● SELECTED TEXT
╔══

Relay-Version: version B 2.10 5/3/83; site utzoo.UUCP
Path: utzoo!mnetor!uunet!seismo!rutgers!ames!ucbcad!ucbvax!dewey.soe.berkeley.edu!oster
From: oster@dewey.soe.berkeley.edu (David Phillip Oster)
Newsgroups: comp.lang.c,comp.std.internat
Subject: Re: What is a byte
Message-ID: <20131@ucbvax.BERKELEY.EDU>
Date: Sat, 15-Aug-87 00:49:19 EDT
Article-I.D.: ucbvax.20131
Posted: Sat Aug 15 00:49:19 1987
Date-Received: Sun, 16-Aug-87 07:18:25 EDT
References: <218@astra.necisa.oz> <142700010@tiger.UUCP> <2792@phri.UUCP> <34@piring.cwi.nl> <1549@frog.UUCP> <8409@utzoo.UUCP>
Sender: usenet@ucbvax.BERKELEY.EDU
Reply-To: oster@dewey.soe.berkeley.edu.UUCP (David Phillip Oster)
Organization: School of Education, UC-Berkeley
Lines: 34
Keywords: 32 bit bytes!  You ain't seen nothin', yet.
Xref: mnetor comp.lang.c:3657 comp.std.internat:100

In article <8409@utzoo.UUCP> henry@utzoo.UUCP (Henry Spencer) writes:
>Remember that the OED includes an awful lot of words that are obsolete or
>terminally obscure by anyone's standards.  It is not a dictionary of current
>English.

╚══

● REQUIREMENTS
Continue the Usenet post on what a byte is, picking up right after the quoted remark about the OED.

● GIVEN INFORMATION

╔══

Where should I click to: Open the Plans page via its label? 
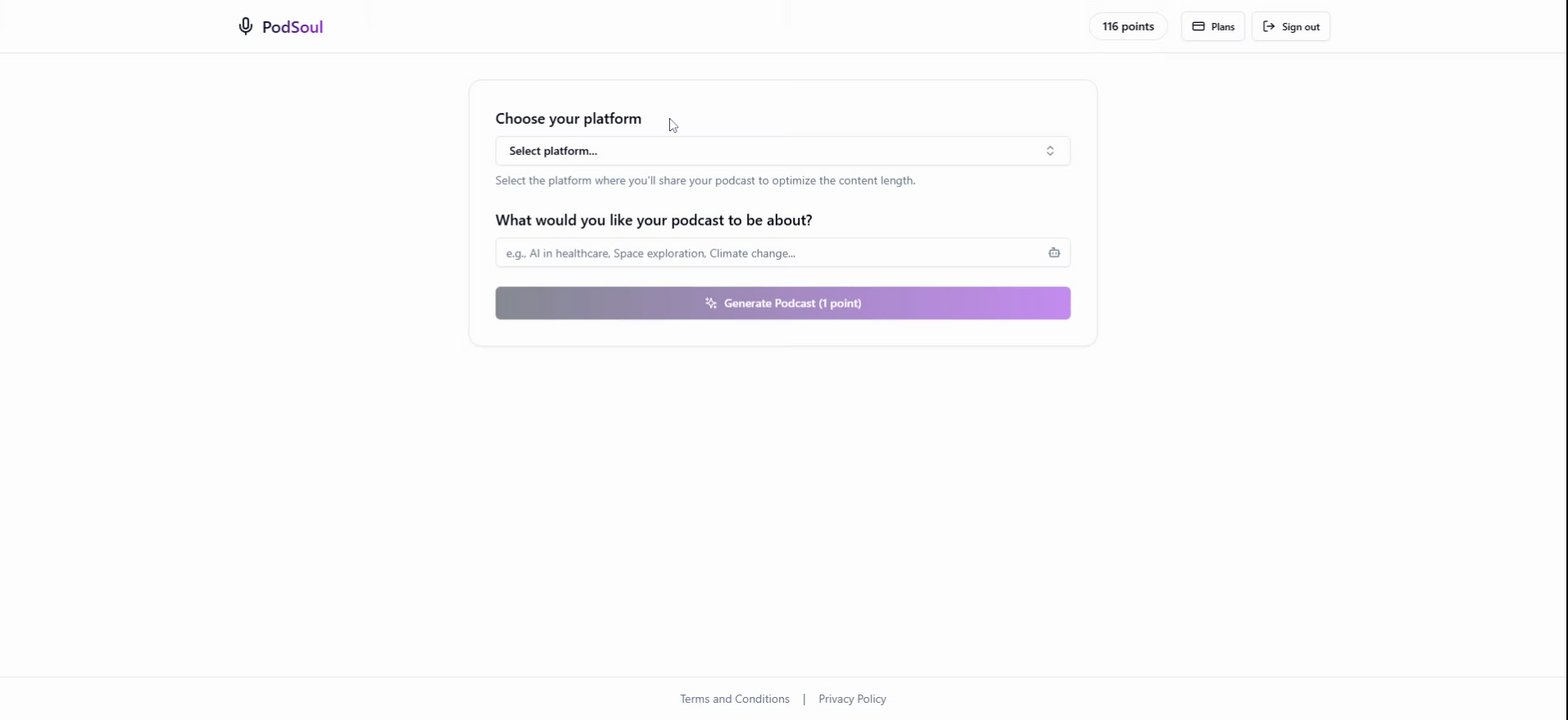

╚══

● OUTPUT FOR THIS TASK
That's part of the point. Would you support an encoding scheme that
prevented me from using English documents, even those containg
obselete or obscure words, on my computer? Well if we are going to
standardize on an encoding for Chinese, it should be able to cover ALL
of Chinese.  There is no reason why we couldn't use a huffman encoding
scheme: the 14 most common ideograms fit in a 4 bit nybble, the 15th
pattern is a filler, and the 16th pattern means that the next byte
encodes the 254 next most common ideograms, the 255 bit pattern
meaning that the next 16-bit word had the 65534 next most common, and
so on.  

That way, the average length of a run of chinese text is
likely to be about 10 bits per ideogram, and any single ideogram would
have canonical 64 bit representation: its bit pattern in the left of
the 64 bits, including any nybble-shift, byte-shift, or word-shift bit
patterns and padded out with filler nybbles.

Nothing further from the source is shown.